-- What is expected --
Present the lines of the items below as a Markdown table with two columns, Row and Line, numbering each line and leaving out blank lines. Do not include the pictures.

===== Supplied records

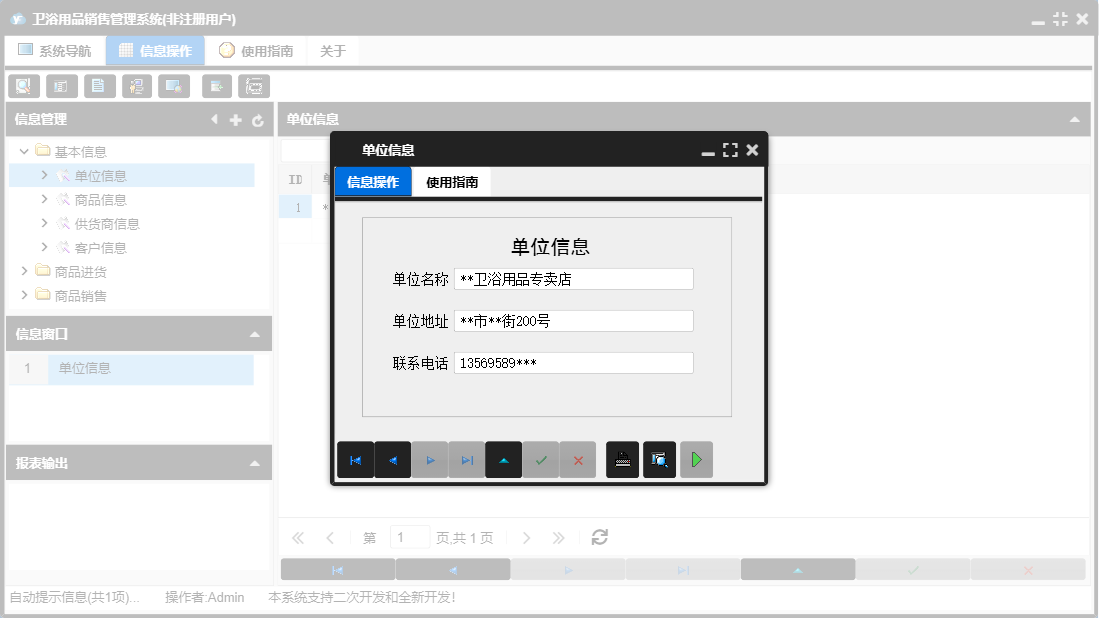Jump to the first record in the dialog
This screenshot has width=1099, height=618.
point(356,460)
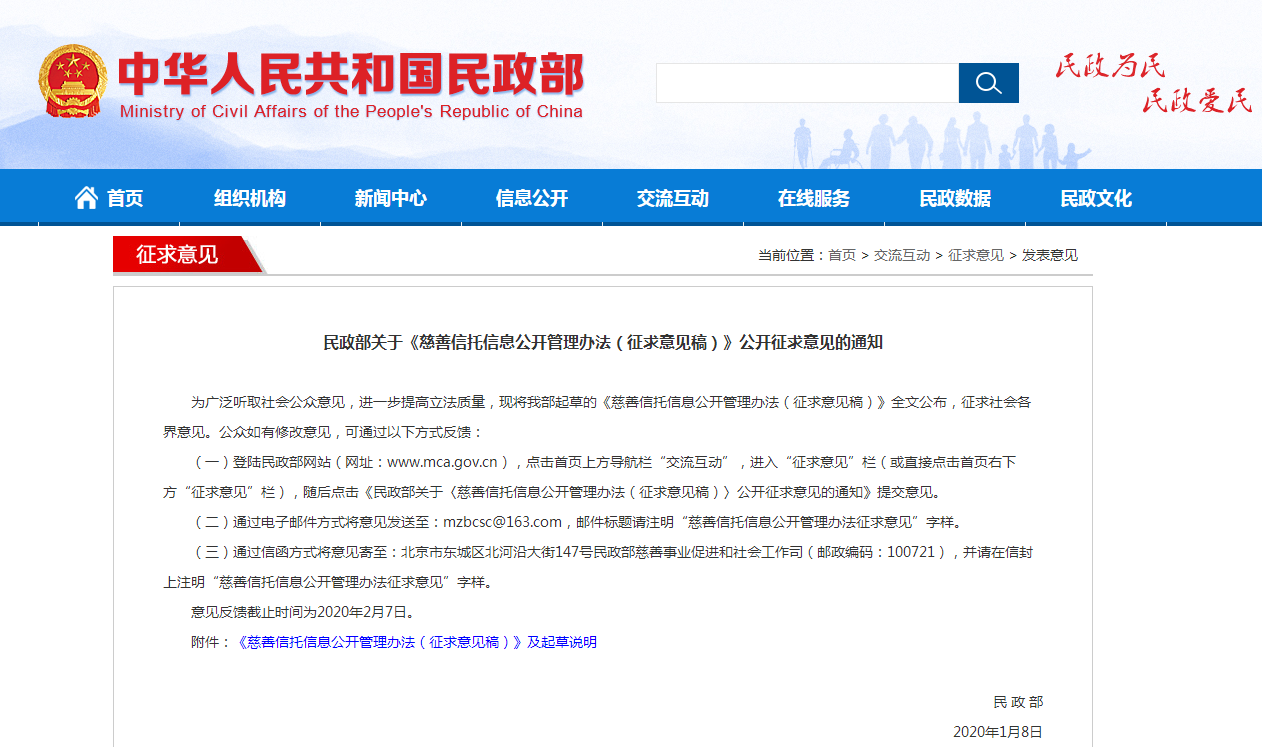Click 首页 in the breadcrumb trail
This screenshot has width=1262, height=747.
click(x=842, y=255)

==========

-- Result of this task --
| Row | Line |
|---|---|
| 1 | Jump to the first record in the dialog |
| 2 | This screenshot has width=1099, height=618. |
| 3 | point(356,460) |
| 4 | Click 首页 in the breadcrumb trail |
| 5 | This screenshot has width=1262, height=747. |
| 6 | click(x=842, y=255) |